English place name meaning 'white open land,' from Old English 'hwit' and 'feld.'
Whitfield began its life as an English topographic surname, compounded from the Old English hwīt (white, bright, or fair) and feld (open land, a field). Several villages in England bear variations of the name, and like many place-derived surnames it eventually crossed over into use as a given name, particularly in the American South where the transfer of family surnames to first names was a beloved tradition for marking lineage and honor. It carries an unmistakable Anglo-Saxon sturdiness.
The name's most historically resonant bearer is George Whitefield (the alternate spelling), the 18th-century evangelical preacher whose thundering open-air sermons drew crowds of tens of thousands on both sides of the Atlantic.

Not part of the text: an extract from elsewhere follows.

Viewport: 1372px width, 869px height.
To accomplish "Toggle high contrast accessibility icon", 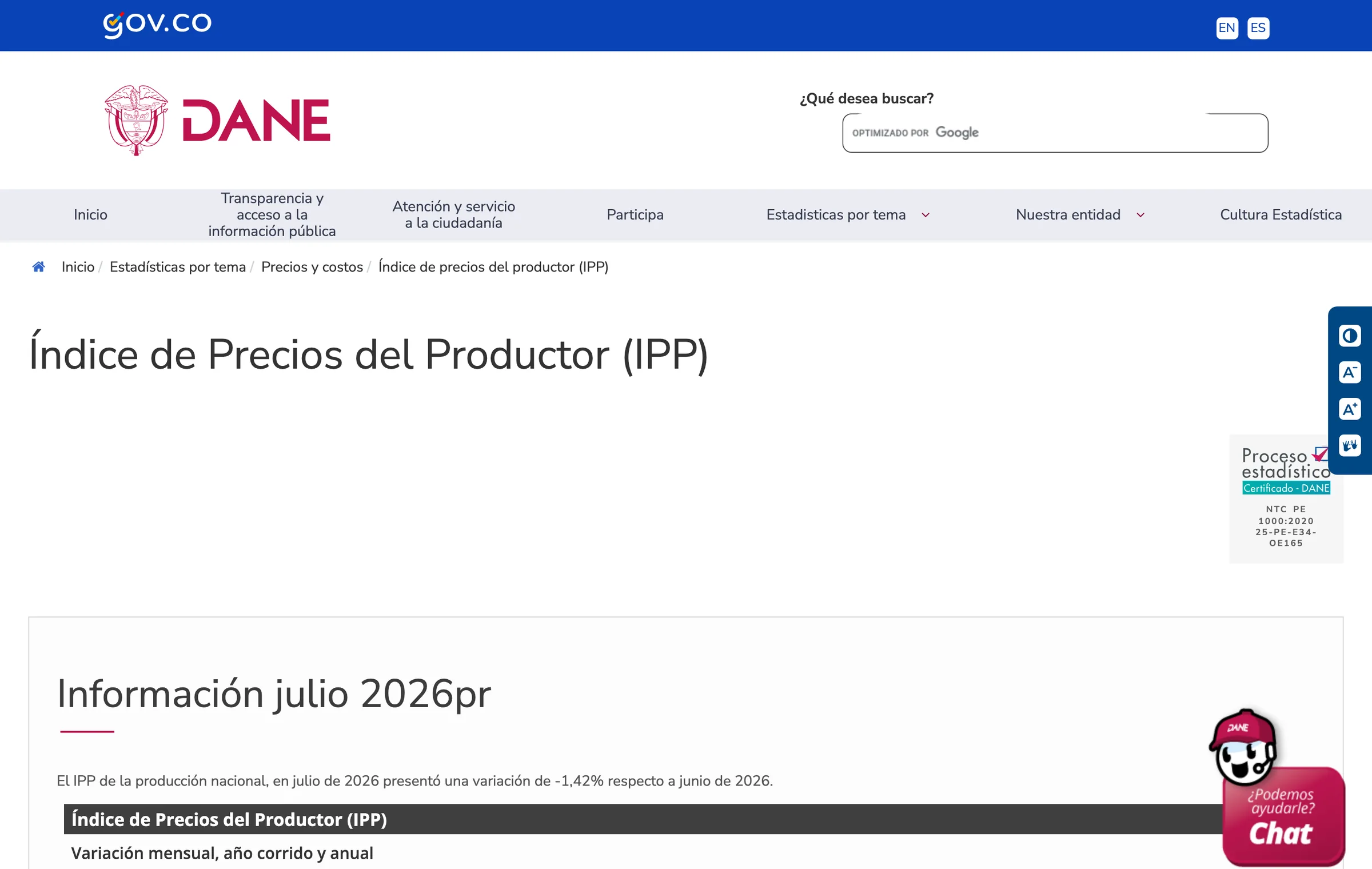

Whitefield was a central figure in the First Great Awakening, crossing the Atlantic thirteen times and preaching alongside Jonathan Edwards. His oratory was so powerful that Benjamin Franklin, no great friend to religion, wrote admiringly of attending one of his Philadelphia revivals and finding his own pockets emptying for the collection.
The connection gave the name a certain Protestant gravitas that lingered in naming customs for generations. In the American 20th century, Whitfield appeared with quiet regularity as both a first name and a middle name, particularly in families with Southern roots or Methodist heritage. It also became notable in music — Whitfield is a distinguished surname in soul and R&B, borne by Norman Whitfield, the Motown producer who crafted the psychedelic soul sound of the Temptations. As a given name today, Whitfield occupies a sweet spot between the distinctive and the dignified.